Novel DNA- by ria, on Wednesday, 4th August 2010, 6:39pm
It seems the world does not want this post getting out, but I promised it last week, and I’m not going to stall any longer. I have a cold and my brain isn’t working quite as well as it should, but I’m not going to let that stop me. Still, I may come back and edit this post some time when I’m feeling a little more myself. Anyway, on with the post.
This information has been cut from two posts already. I kept thinking it would fit with other topics, but it is so important it needs its own post. It fits in with the kind of post-theme I’ve got going on at the moment of outlines and ideas and inspiration.
Before you start a novel, (or mid-way through, or at the end (not advisable – if you do it at the end you will have lots of rewrites)) you need to figure out what drives your plot. I gathered this information from a lot of agent (as in literary agent) blogs I read, where they try to give us baby writers advice about what makes a story.
What forms the soul of a novel?
To answer that, you need to ask a bunch of questions:
-what is your main character’s goal
-what prevents him reaching it, i.e. conflict
-how does he choose to overcome that conflict
-what are the stakes of his actions, both personal and public (why should he bother trying to achieve his goal)
-what consequences arise from the choices he makes
That’s it. Answer those questions and you have a fully formed novel-soul. The answers to these questions are your novel’s DNA. They are the most essential things to a good story.
Your character’s goal is what propels him forward. Things like staying alive, saving his village, rescuing the princess. It is the one thing he works towards for the whole novel. It is the force pulling him onwards through the story.
Conflict is anything that gets in the way of your character’s goal. It could be something external, the antagonist who wants the opposite of what he does, the demon threatening his village, the dragon guarding the princess. Conflict can also be internal: maybe he doesn’t see himself worthy to achieve his goals. He doesn’t see himself as a hero and he struggles against his own thoughts and emotions, which try to turn him away from his goals. Add conflict in where ever you can. It makes things interesting. But bear in mind that goal vs. conflict is the most boring thing in the world if there are no consequences involved (I’ll get to that in a bit).
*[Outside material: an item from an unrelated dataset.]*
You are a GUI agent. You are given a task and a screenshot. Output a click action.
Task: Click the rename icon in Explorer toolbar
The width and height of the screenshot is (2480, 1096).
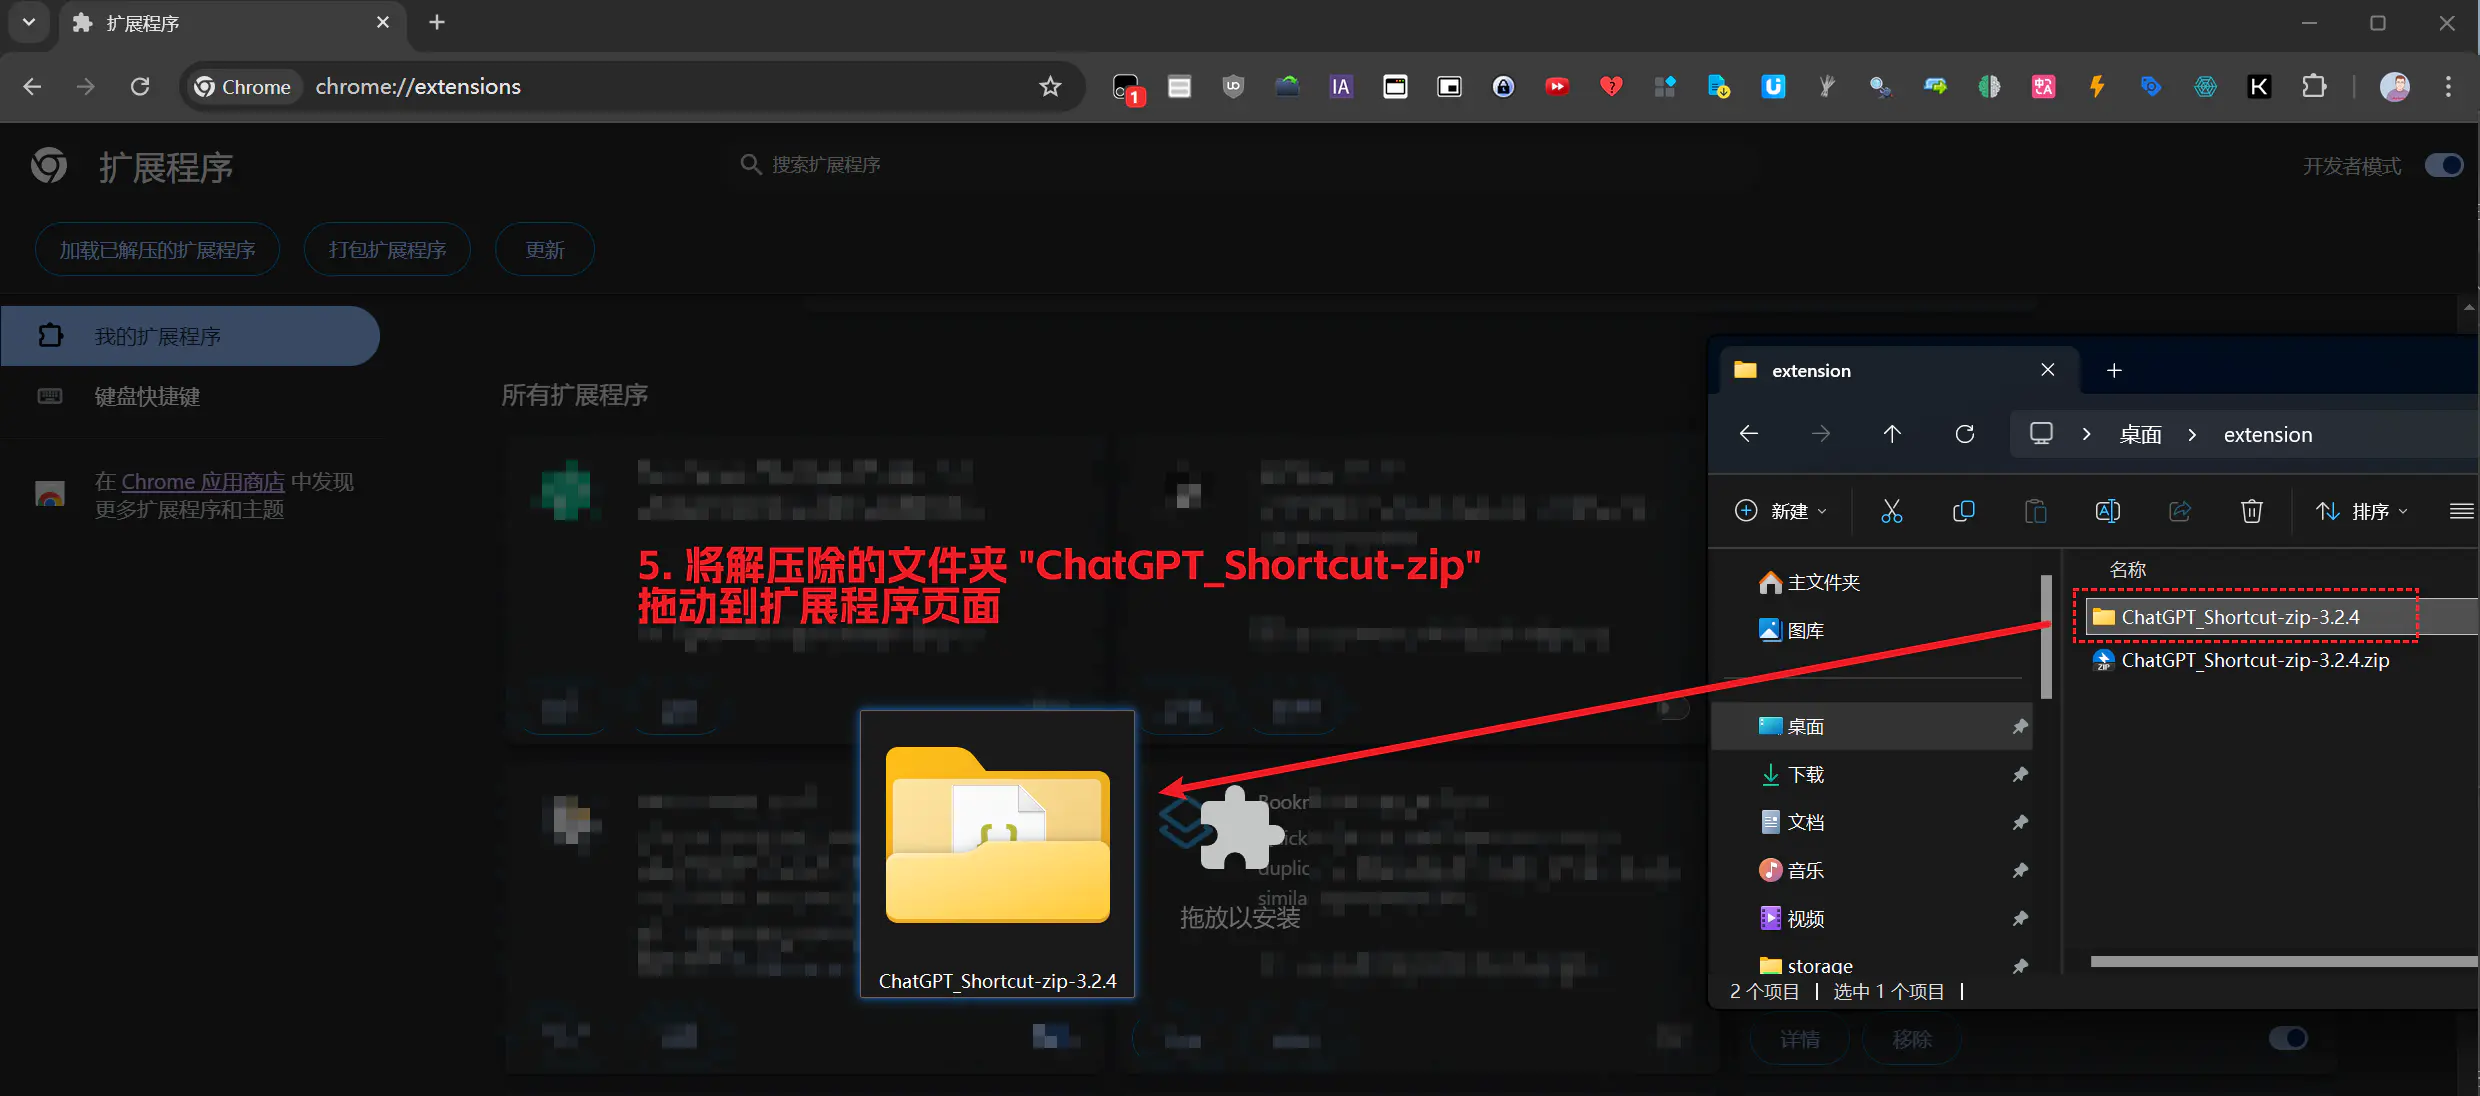click(2107, 511)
If the goal is what moves the story forward, the stakes are what powers that movement. (That was a bad example – shush, my brain isn’t working.) The stakes are what motivates your character to go out and achieve his goals. It’s all fine and dandy to make your MC (main character) go out and slay the dragon, but he’d better have a powerful reason for doing so. No rational person faces a dragon just because.
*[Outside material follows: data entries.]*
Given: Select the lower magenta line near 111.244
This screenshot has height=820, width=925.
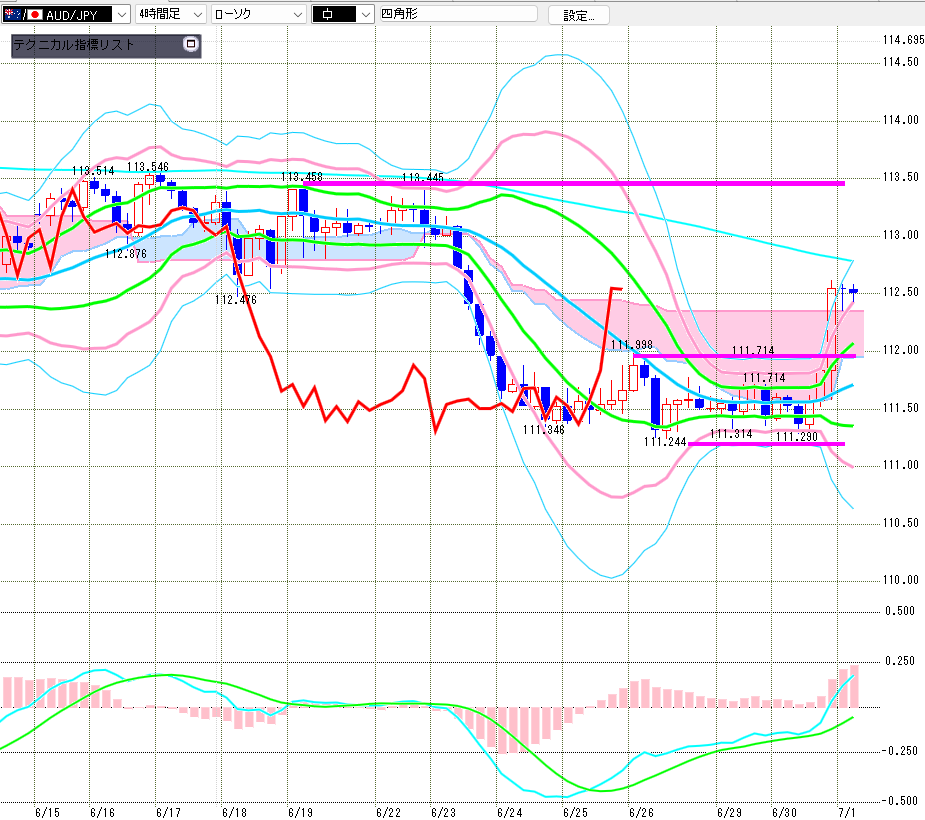Looking at the screenshot, I should tap(766, 444).
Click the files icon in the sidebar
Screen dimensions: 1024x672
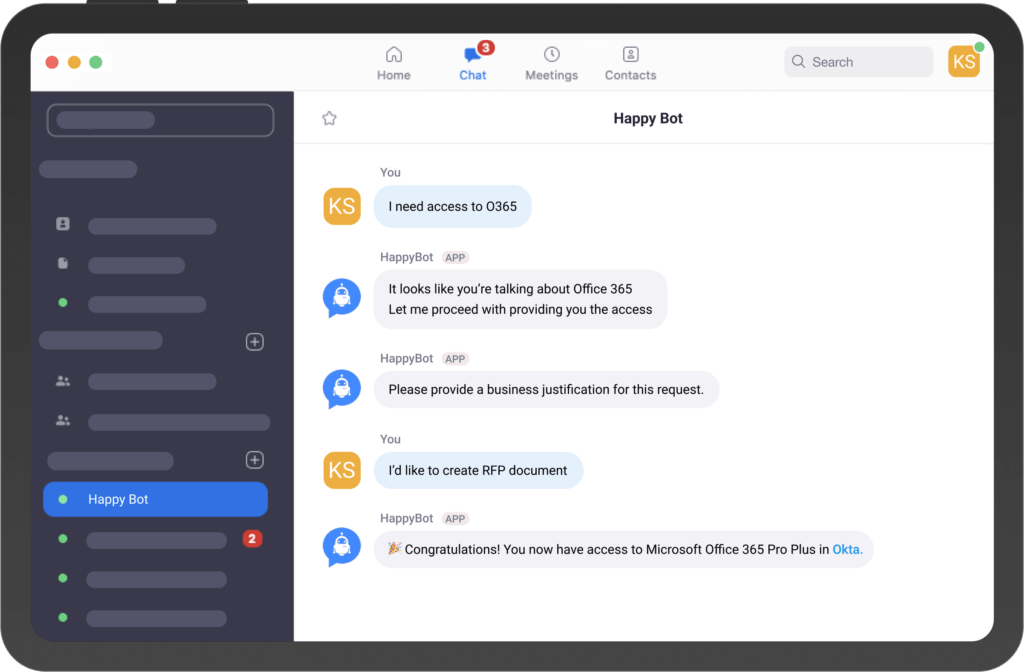(62, 263)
If he doesn’t kill it, the dragon will eat his mother / burn down his village / kill him. To make things really interesting, there have to be stakes that matter only to your character, as well. He’s lost faith in himself as a warrior. If he doesn’t kill this dragon to prove to himself that he is still brave and strong, he will never be able to look anyone in the eye again. That’s very simplistic, but I hope you get the idea.
You character must decide how to overcome the conflict that prevents him reaching his goals. He must be proactive about this. There is nothing worse than when someone else comes in and forces him down one path or the other. He must be responsible for whatever happens because of his actions. This makes things dramatic, especially if his choices are hard dilemmas. He must choose the better of two bad options. And things must happen in the world because of the choices he makes.
All decisions have consequences. There’s nothing worse than reading a story where nothing changes. Your character defeats a dragon, the consequences are many injuries, a free princess and a new sense of self for your hero. He had learned something about himself. Half way though the story, he didn’t think he could do it. He doubted himself so badly that he let the dragon destroy his village. His mother got eaten. But now all that doesn’t seem so bad, because he has made sure it can never happen again.
I personally love heartbreaking consequences. Someone dies, someone has a revelation about their actions, the world changes irrevocably. Heartbreaking doesn’t mean it has to be bad. It could be wonderful. I find sappy romance movies where the lovers finally admit their love for each other heartbreaking.
So that’s it. The five things that lie at the heart of every novel. The things you absolutely must pin down before you start working on your plot. The things that will keep you writing and keep your story moving forward.